What's the specs on the ultra? I have a couple of HP slams and love them.


----------



## j wadd (Sep 21, 2009)

The ultra mag is basically the same action as the slam mag just alot lighter.... It's a sick sick rod and if at the fishing show this weekend can get one for $50 off


----------



## porkchoplc (Aug 12, 2009)

****, looks interesting. might be what I purchase tomorrow. assuming its best for tops and tails? i think ive thrown tops maybe 4 times.


----------



## SpotChaser#2 (Feb 28, 2006)

rsparker67 said:


> What's the specs on the ultra? I have a couple of HP slams and love them.


Mine is a 6'9". To me it feels like it has alittle more backbone than the slam mag but still has the sensitivity at the tip. I threw corky's and tails with the one i demo'ed and it worked great for both.


----------



## porkchoplc (Aug 12, 2009)

Got mine. This thing is ridiculously light. All you fellas wanting one better hurry. Not many left.


----------



## SpotChaser#2 (Feb 28, 2006)

porkchoplc said:


> Got mine. This thing is ridiculously light. All you fellas wanting one better hurry. Not many left.


Congrats on ur new stick !! U will be impressed with
its performance.


----------



## porkchoplc (Aug 12, 2009)

wouldnt mind trading this BNIB Diawa Zillion Coastal for a Core. A bit heavy.


----------



## Tickin (Apr 6, 2011)

porkchoplc said:


> wouldnt mind trading this BNIB Diawa Zillion Coastal for a Core. A bit heavy.


Man that's an easy trap to fall in! Kind of hard to strap a brick on that new ultra light rod.. Don't walk to close to that Core, the trap gets deeper.


----------



## coastalbender (Oct 16, 2007)

*Waterloo Ultramag*

I took delivery of mine last week, and fished Baffin with it next day. Threw plastics with 1/8 jig, tops, Corks... The rod handles all payloads extremely well. Caught trout and two reds of 25" and 26", respectively. The rod, though noticeably lighter, definitely does have good backbone (the reds allowed me to check that!), and the sensitivity is outstanding. Couldn't be happier with it.
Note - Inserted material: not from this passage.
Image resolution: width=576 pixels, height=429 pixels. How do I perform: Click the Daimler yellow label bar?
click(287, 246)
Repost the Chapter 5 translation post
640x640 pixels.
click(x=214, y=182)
Jimmy has the whole UltraMag inventory at the fishing show right now, so if you want one fast, better hurry and haul up there and get one!


----------



## Speckled (Mar 19, 2008)

porkchoplc said:


> wouldnt mind trading this BNIB Diawa Zillion Coastal for a Core. A bit heavy.


porkchop, nice looking Loo you got there :cheers:. Would you post a picture of the rod handle? Would like to see the reel seat and what type of handle is on the rod (split-grip or full grip handle). TIA

I have two older Waterloo's.

BTW, you won't have to worry about live shrimp with your Loo as they were not made for throwing live bait under a cork .


----------



## porkchoplc (Aug 12, 2009)

thank goodness. lol.

Ill post a pic shortly.


----------



## porkchoplc (Aug 12, 2009)

as requested. I got the split grip with a palm groove. they had split with a straight handle...this just felt better.


----------



## Speckled (Mar 19, 2008)

PC,

Thanks. That looks alot like my HP Slam Mag II with the red accents and split grip. Same reel seat too. BTW a Core 50MG (Core 100MG too) looks great on it. 
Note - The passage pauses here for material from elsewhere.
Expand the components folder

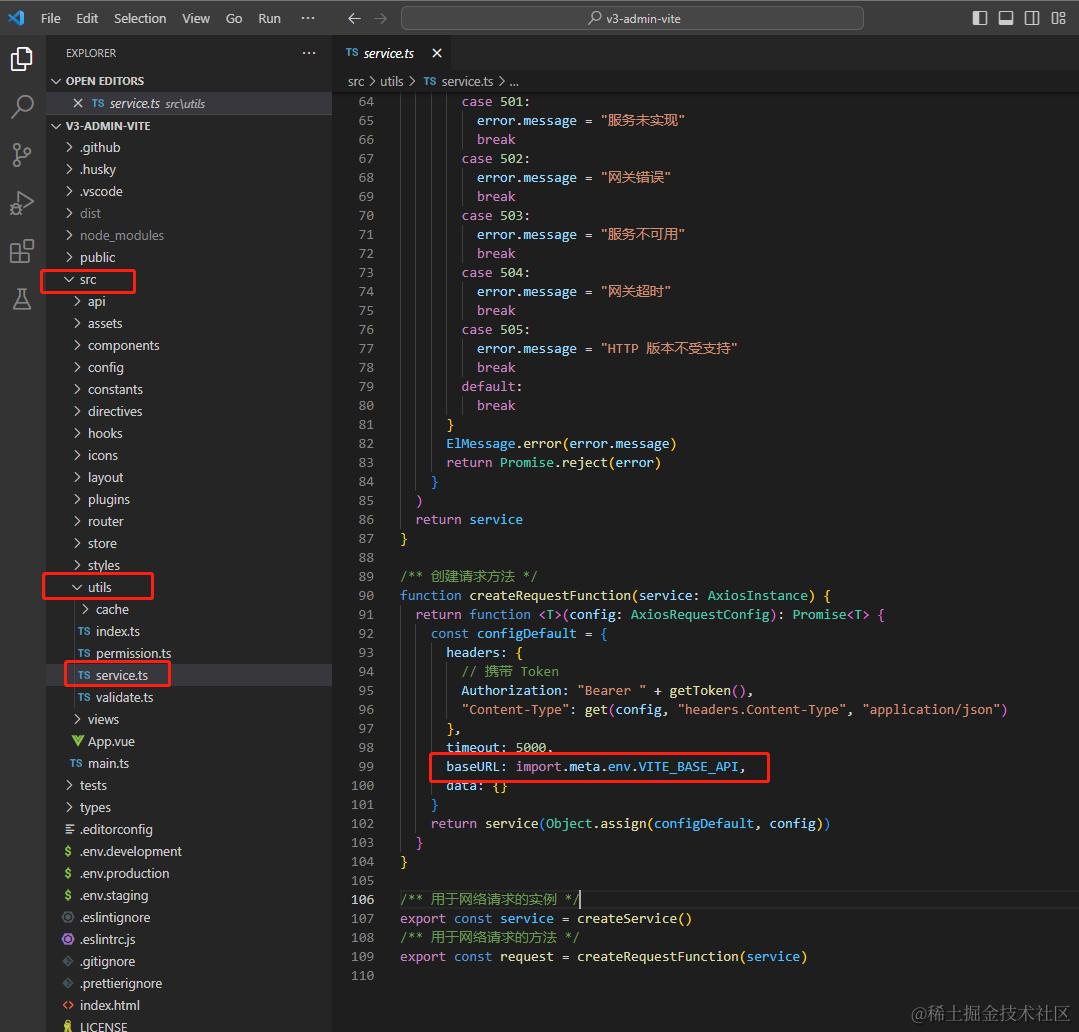coord(123,345)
Just missed a chance to pick up Shimano reels for 25% off about a week or so ago (during the Bassmaster Classic sale at TackleWarehouse.com). I didn't buy any new reels and they sold out of all the Core models pretty quick.

Enjoy your new Loo porkchop. BTW I laughed at your "Thank goodness" comment .


----------



## porkchoplc (Aug 12, 2009)

No problem.

This Daiwa is awesome, just a bit heavy.

Ive got this Daiwa posted in the FS section...hoping someone will trade. I want a BNIB core and will add a couple bucks since the core is a bit more expensive.


----------



## porkchoplc (Aug 12, 2009)

Heck I might just try to go trade it in at Academy for store credit and just use the rest towards a core.


----------



## Croaker slinger (Feb 10, 2011)

Have they got any better at customer service , been waitin almost two years for someone to call me back about becoming a dealer.


----------



## fuzzie (Oct 28, 2014)

Old thread I know but how is eveyone still liking this rod? I have a Salinity and love it but just wanting to add another rod. Thanks


----------



## saltwatermaniac (Nov 12, 2013)

It's a step way up from a salinity. It's a great rod depending on what type of fishing you are doing. Not bashing the salinity, its just their low budget rod and you get what you pay for In my opinion. If your in to slinging corkys then try it out.


----------



## Zeitgeist (Nov 10, 2011)

I was at the Texas City Bucees yesterday and they had some Salinity's and even I lower model that was $99. Those rods felt great, I could only imagine.


----------



## fuzzie (Oct 28, 2014)

saltwatermaniac said:


> It's a step way up from a salinity. It's a great rod depending on what type of fishing you are doing. Not bashing the salinity, its just their low budget rod and you get what you pay for In my opinion. If your in to slinging corkys then try it out.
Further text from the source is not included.